The article ran in the Post's Acts of Faith religious section on March 30, and was written by Sarah Pulliam Bailey. I would link directly to it, but the reader might run into a pay wall. There are a few things in it that I have problems with.
First, and most important, is a quote from Peter Wehner, described as "a senior fellow at the Ethics and Public Policy Center."
[Trump's supporters] seem enthralled to his approach to life. They seem completely untroubled by the ... women who accused Trump of harassment or assault. For some large number of white evangelical men, there seems to be an attitude toward women that's disturbing and not biblical.What I have a problem with in that last sentence is not biblical. Women are treated miserably throughout the Bible. After all, we are talking about a morality that is thousands of years old, and often seems barely removed from sheer animal behavior. In the Old Testament, God instructs his people, when they battle their enemies, to kill all the men, and to capture any marriageable women and girls as part of the spoils of war. And in the New Testament, the social status of women has improved little. Saint Paul makes that abundantly clear.

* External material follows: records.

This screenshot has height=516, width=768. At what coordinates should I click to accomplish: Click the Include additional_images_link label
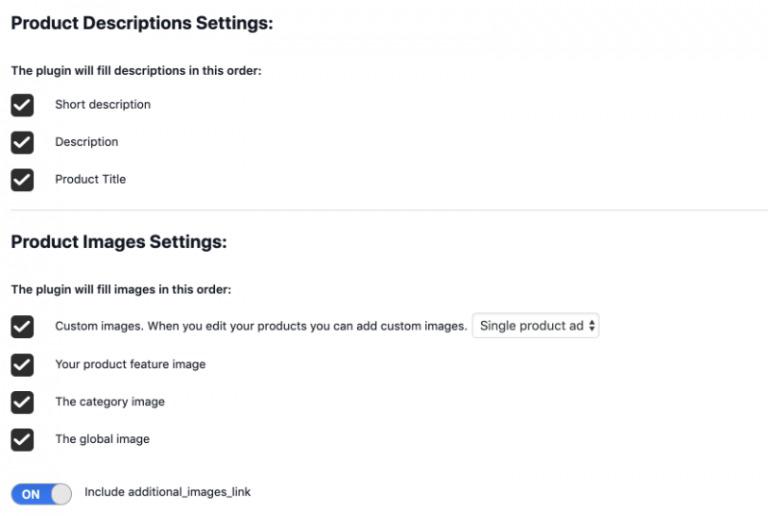click(x=167, y=493)
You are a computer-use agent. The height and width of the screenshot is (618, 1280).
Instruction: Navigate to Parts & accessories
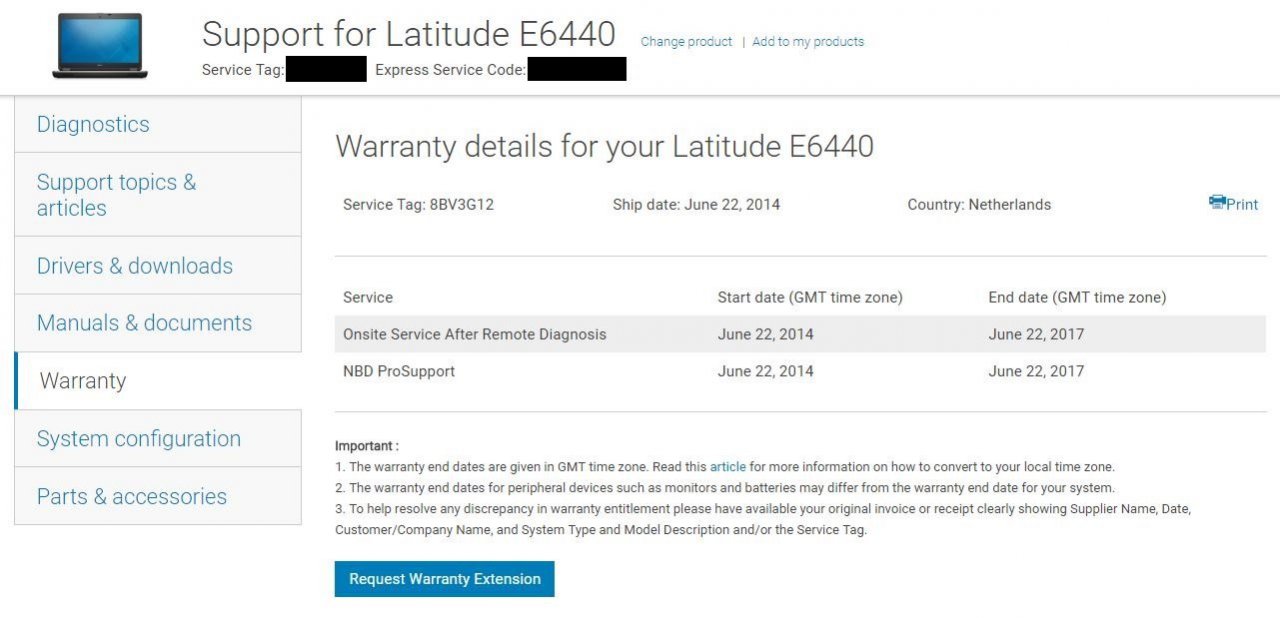[x=132, y=497]
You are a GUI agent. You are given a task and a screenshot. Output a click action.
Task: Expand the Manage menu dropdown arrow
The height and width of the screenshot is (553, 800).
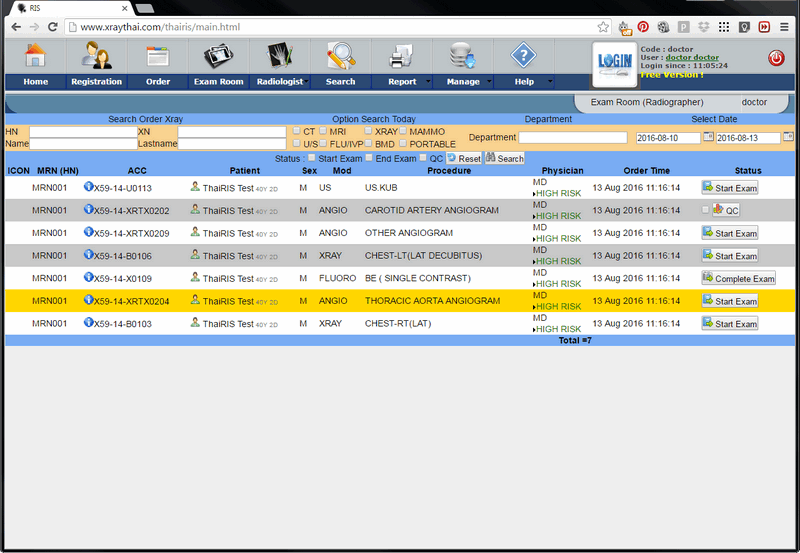point(489,82)
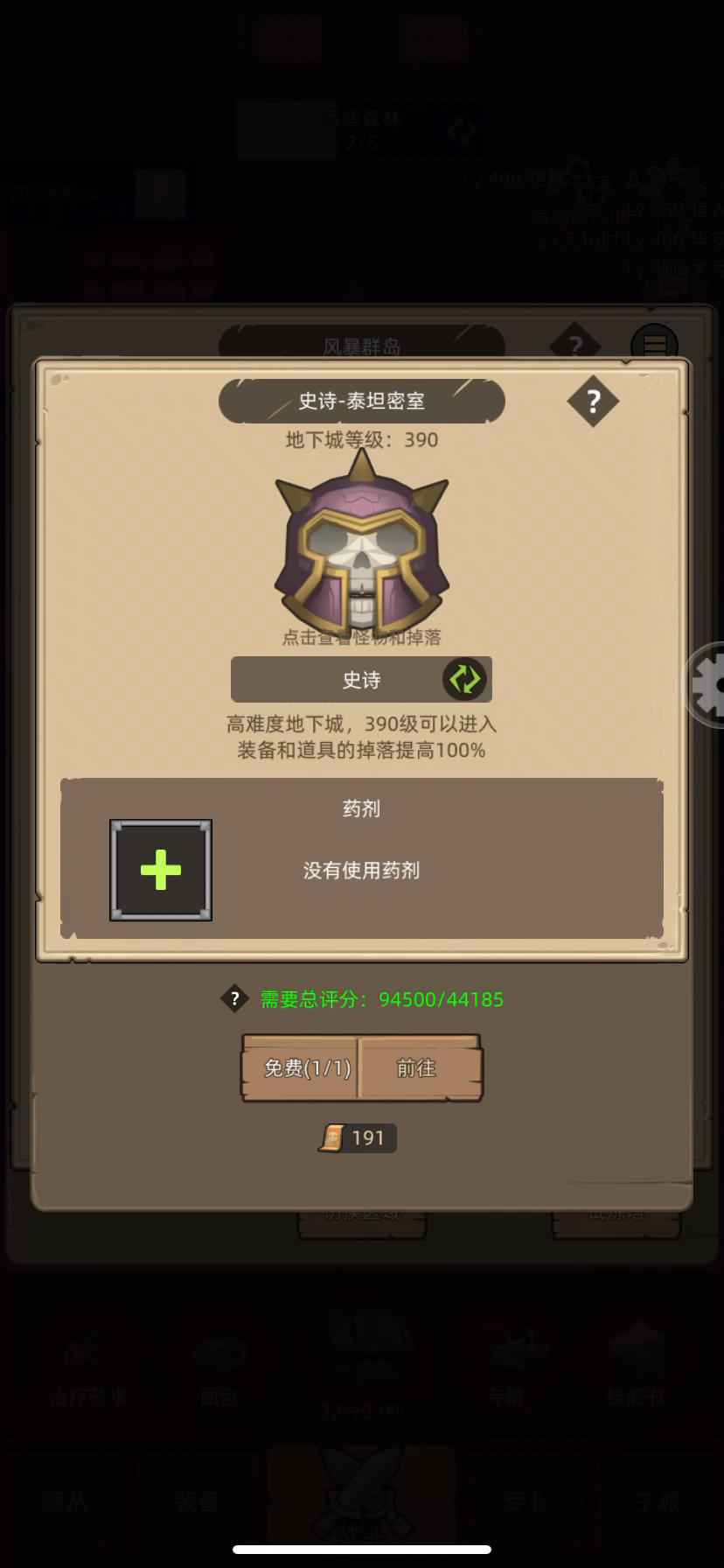Open 史诗 difficulty selector bar
Screen dimensions: 724x1568
click(x=361, y=679)
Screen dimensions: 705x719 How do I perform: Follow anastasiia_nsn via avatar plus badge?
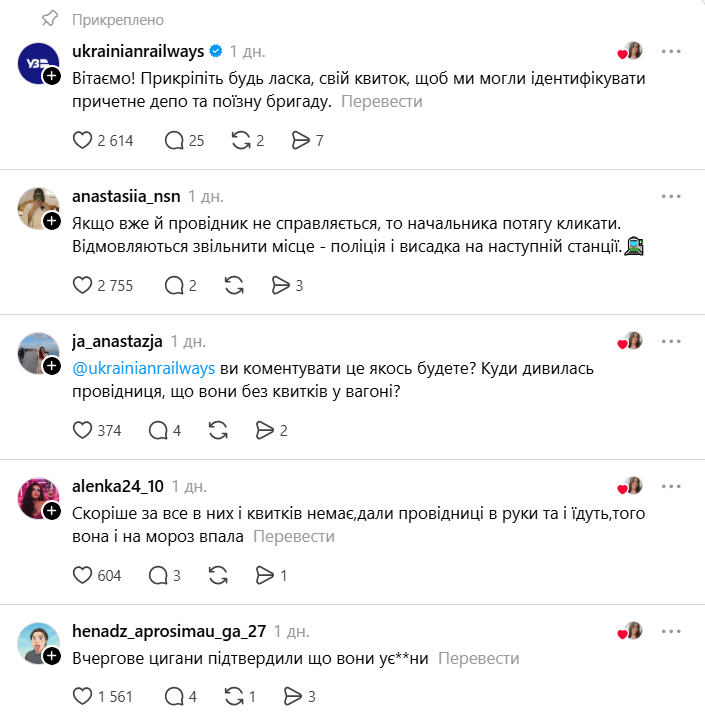tap(52, 220)
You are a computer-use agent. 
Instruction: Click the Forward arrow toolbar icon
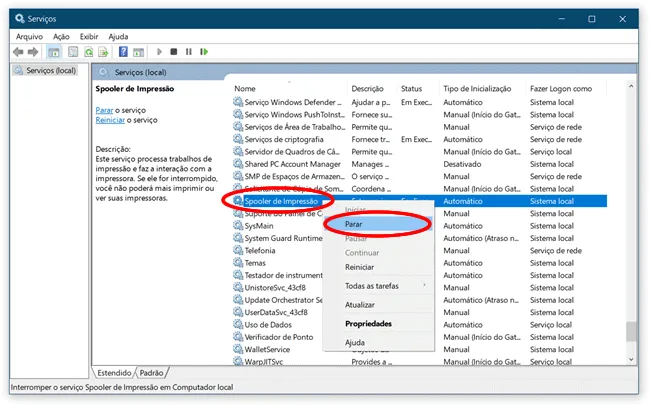pos(33,52)
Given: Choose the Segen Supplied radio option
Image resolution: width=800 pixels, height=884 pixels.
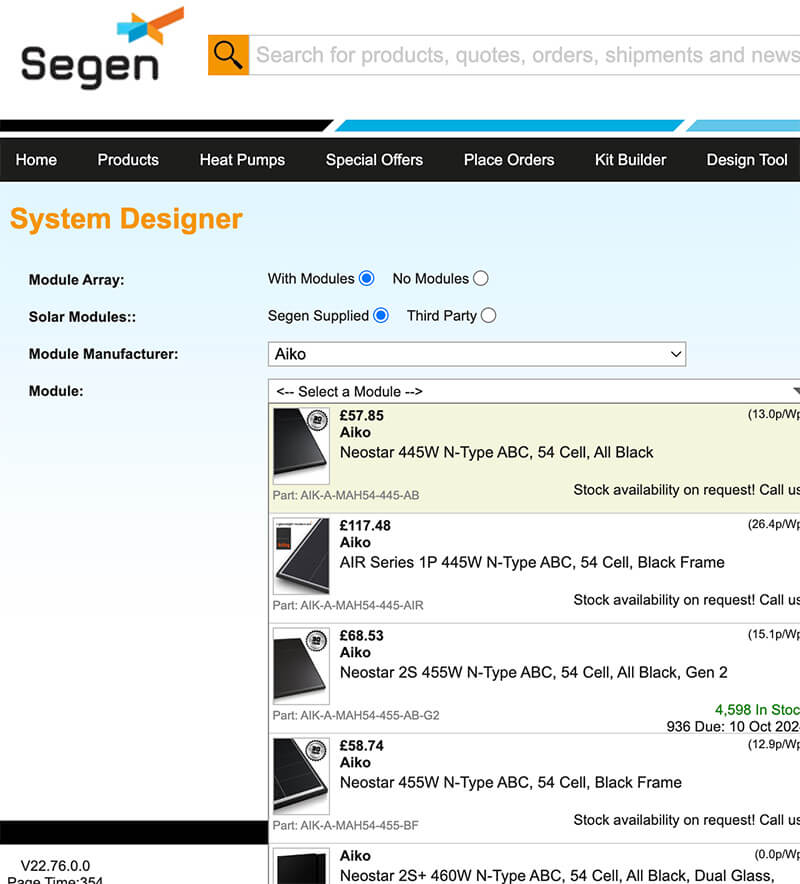Looking at the screenshot, I should click(x=381, y=316).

And women are not the only vulnerable population. Anyone who lacks power is fair game. Bailey notes:
In another case late last year, Paul Pressler, who helped lead a conservative takeover of the Southern Baptist Convention in the late 1970s and early 1980s, was accused of sexually abusing a young man for several decades, starting when the alleged victim was 14.Mention of the abuse of children inevitably brings to mind the Roman Catholic priesthood. Bailey's article highlights a distinction between the Catholic church and evangelical denominations, in that the Catholic church has a hierarchy that one would think would punish their clergy for abusing children. Heath Carter, a professor of history at Valparaiso University notes that:
In the evangelical world, the independence of evangelical leaders and ... lack of authority structure mean [abuses] can go on for a while and then explode when they come to light.But, really, Bailey has already pointed out earlier in her article that the Catholic hierarchy was no protector of children.
In any case, even though I'm an atheist, I can't say that this is a strictly religious problem. It is, as my friend said, a power abuse problem. And that abuse happens to women in the working world, as well as to children in schools. It even happens among scientists and religious skeptics.
But we really need to stop looking to religion as a source of morality, and we really shouldn't throw around such descriptions of attitudes as "not biblical," when these attitudes are sometimes totally in line with the Bible. Morality is something that needs to be constantly reevaluated as our knowledge increases, and constantly going back to the Bible keeps us from addressing moral problems in any meaningful way.